No longer living in global war times and with the advancements of technology and rapid modernization, why do we still practice DST? There are two key reasons: 

  • The U.S. Department of Transportation which oversees DST argues that it still saves energy. But studies challenge this, finding that households use more electricity during DST. 
  • Several industries benefit from DST. More daylight means more time for consumerism. Retail industry, outdoor business, car industry etc. benefit from extended daylight hours so their lobbying groups continue to advocate for DST.
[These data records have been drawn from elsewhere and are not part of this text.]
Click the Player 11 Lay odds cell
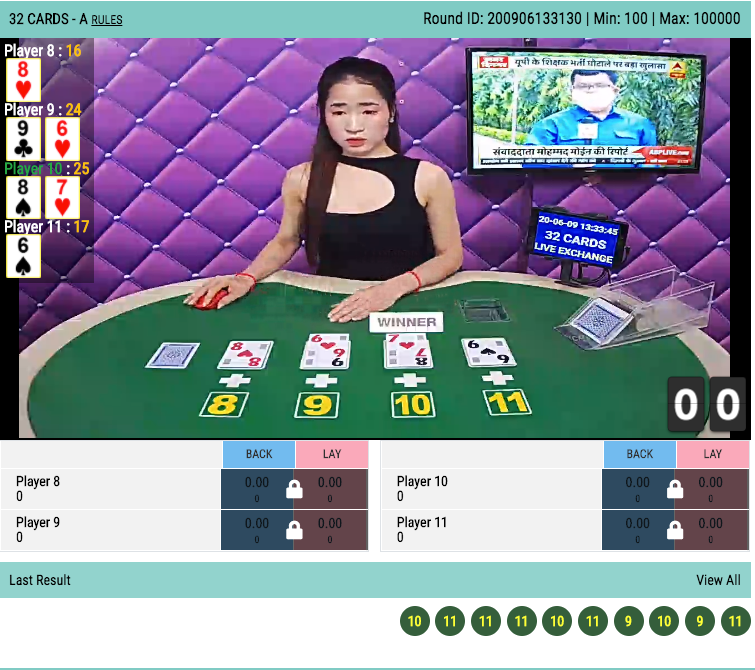755x670 pixels. [712, 530]
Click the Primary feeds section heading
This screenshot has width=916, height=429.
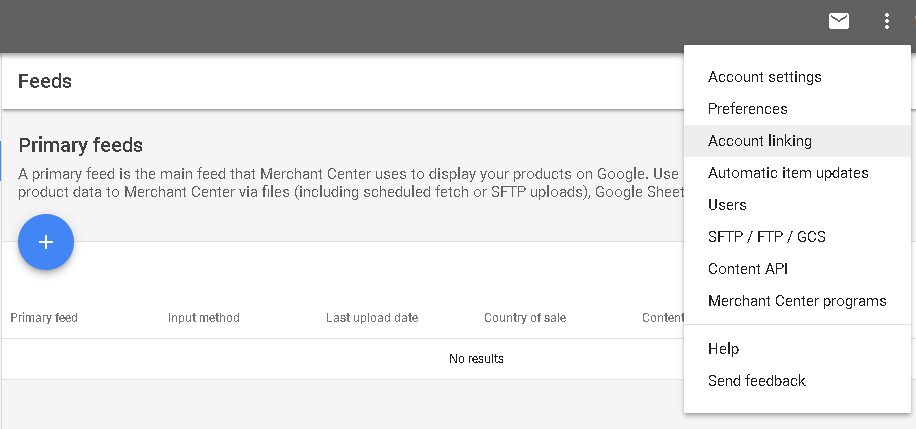click(x=81, y=145)
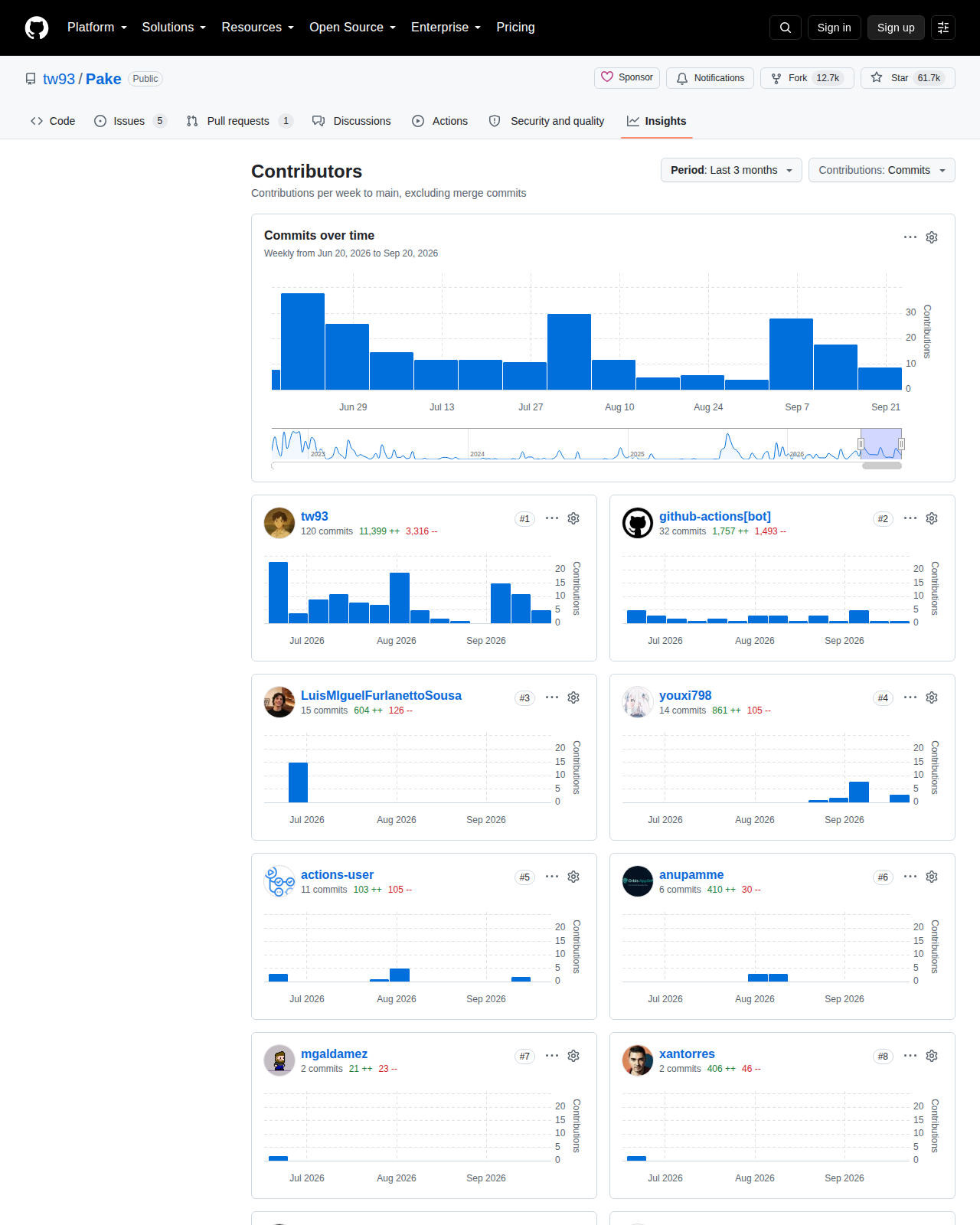Open settings gear on Commits over time chart
The image size is (980, 1225).
point(932,237)
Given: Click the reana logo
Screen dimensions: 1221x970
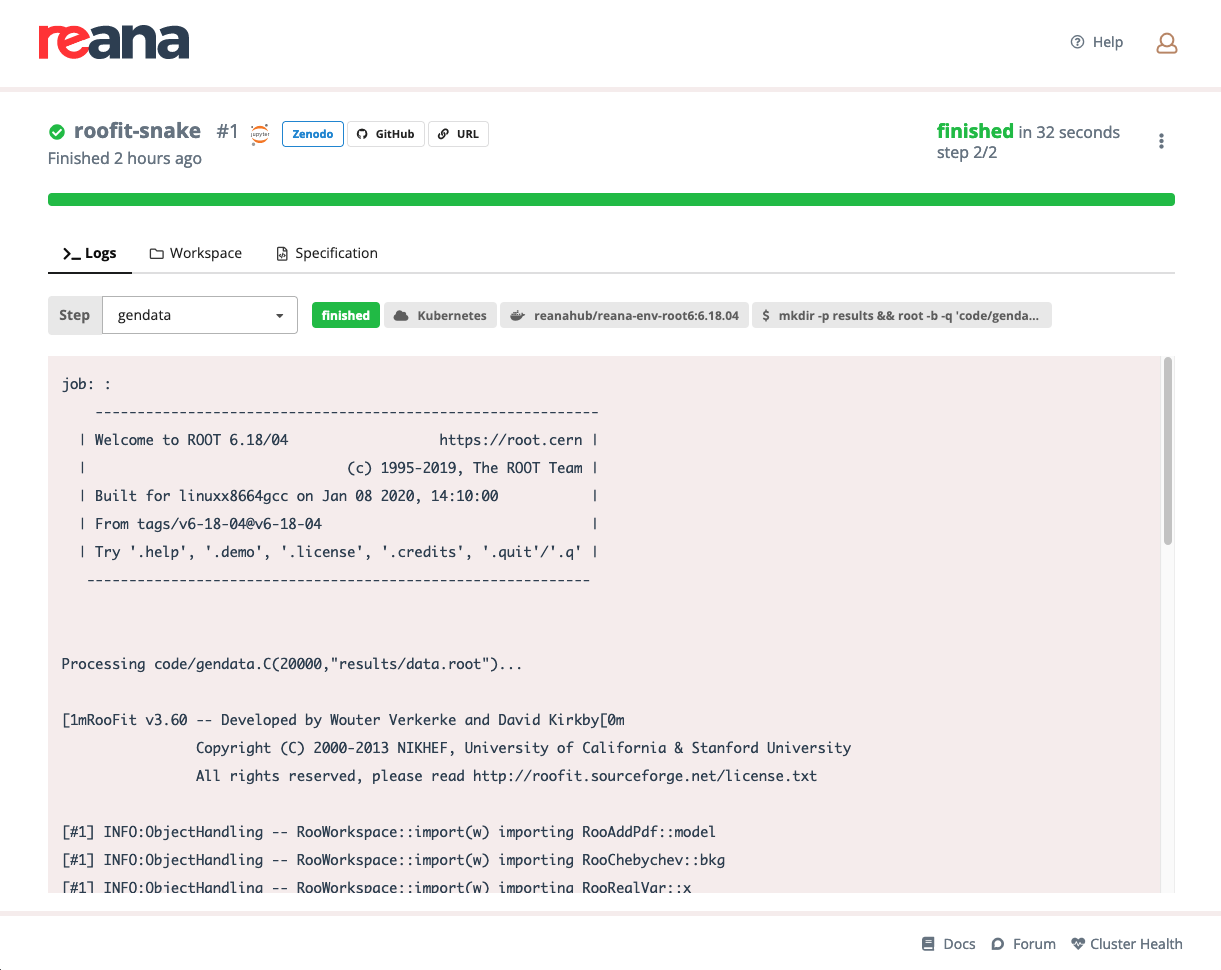Looking at the screenshot, I should (x=113, y=42).
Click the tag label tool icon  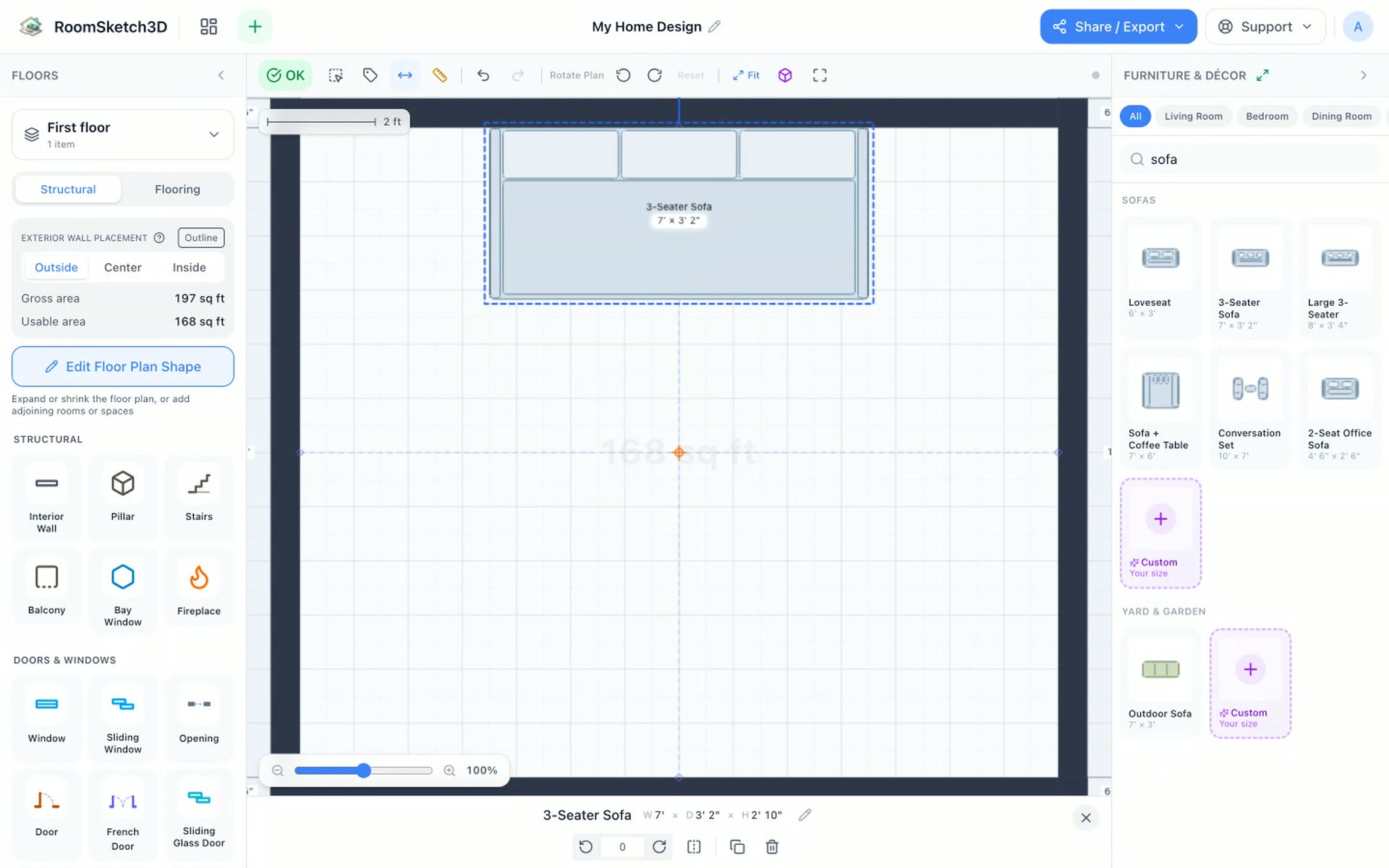pos(370,75)
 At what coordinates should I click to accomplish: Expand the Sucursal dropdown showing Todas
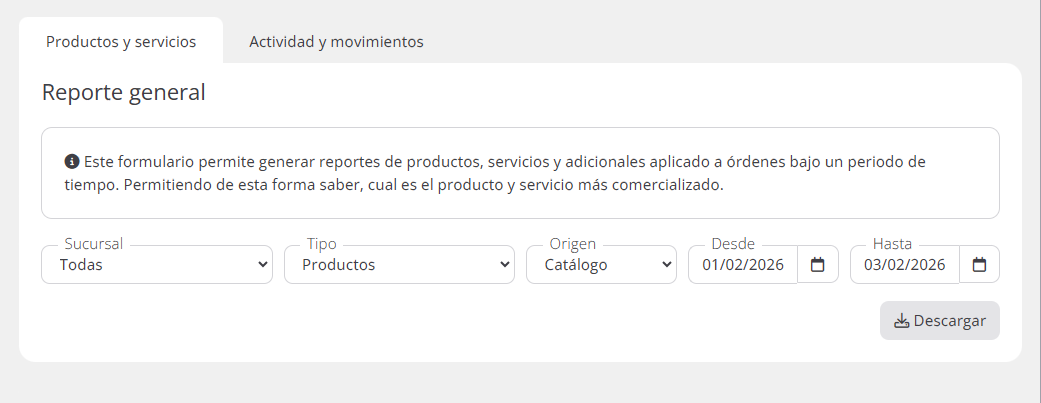pyautogui.click(x=157, y=265)
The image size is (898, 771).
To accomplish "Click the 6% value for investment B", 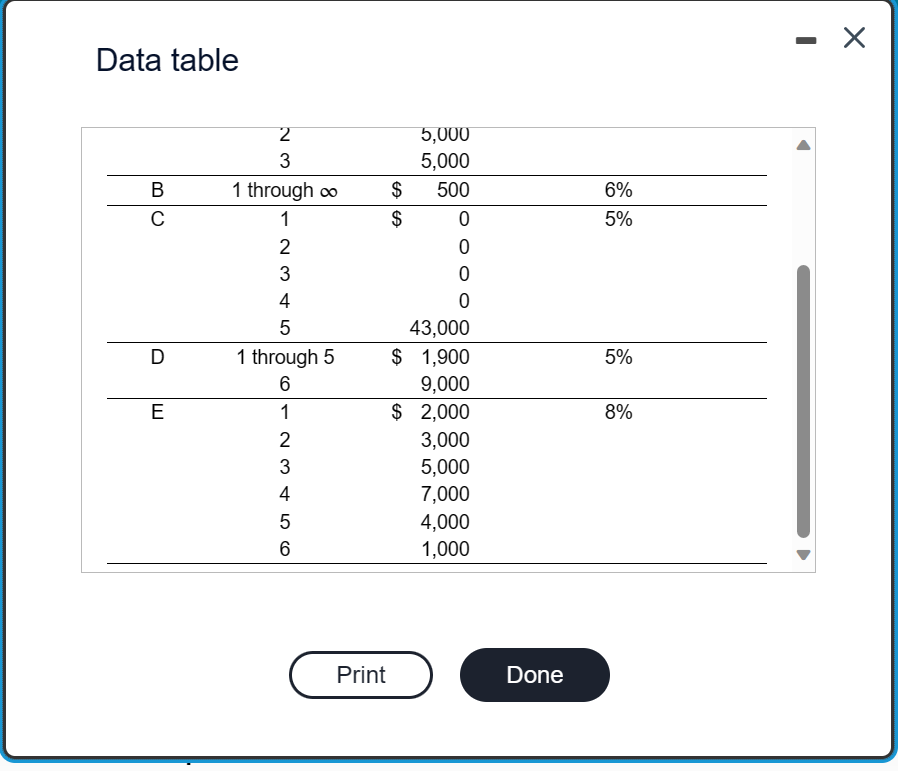I will [x=619, y=189].
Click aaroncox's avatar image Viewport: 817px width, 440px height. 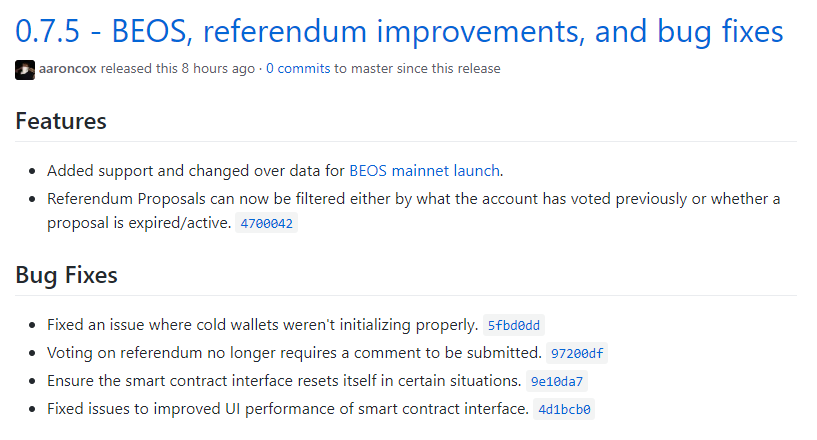tap(25, 70)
As technology continues to change the way we live and work, DST may become an outdated practice. But until then it is helpful to understand how it also impacts sleep!

 

Impact on Sleep 

Though a one-hour time change seems insignificant, it can actually really impact sleep by disrupting our circadian rhythm. The circadian rhythm refers to our internal process of regulating the sleep-wake cycle which guides humans and other mammals. This natural 24-hour cycle regulates behavior, appetite, mood etc. and is informed by light exposure. The one-hour change in time which is a human (and not natural) construction, can cause our circadian rhythm to be misaligned and this can result in: 

  • Overall less sleep and reduced quality of sleep
  • Altered sleep cycles causing a person to be less awake in the morning and more alert in the evening 
  • Changes in mood; contributing to depression, anxiety etc. 
  • Long-term impact on circadian rhythm, causing it to be permanent misaligned which can lead to greater health issues 

There are ways you can help mitigate these possible effects of DST and improve your quality of sleep. 

 

Sleep Tips During DST

There are useful ways you can prepare for DST and maximize your sleep and wellness. A few tips include: 

  • Establish a Sleep Routine: sleeping and waking up at the same times each day encourages healthier sleep. Be sure to also receive a minimum of 7 hours of sleep per day – 7 to 9 hours is the general recommendation. Your routine should be the same for weekends and not be limited to the days you work!
  • Create Comfortable Conditions: to get the best quality of sleep, you want to make sure that you have created the most comfortable environment. This means having quality bedding, bed, lighting, soothing sounds and smells etc. which can really help you transition into easeful sleep. 
  • Avoid Screens before Bed: exposure to screens often make it more difficult to fall asleep. It is also easy to become distracted and stay up on your devices. So be sure to avoid screes at least 30 minutes prior to sleeping. 
  • Be Physically Active: increase your time outdoors during the day, take walks, exercise, do yoga etc. which helps you stay active, improving sleep!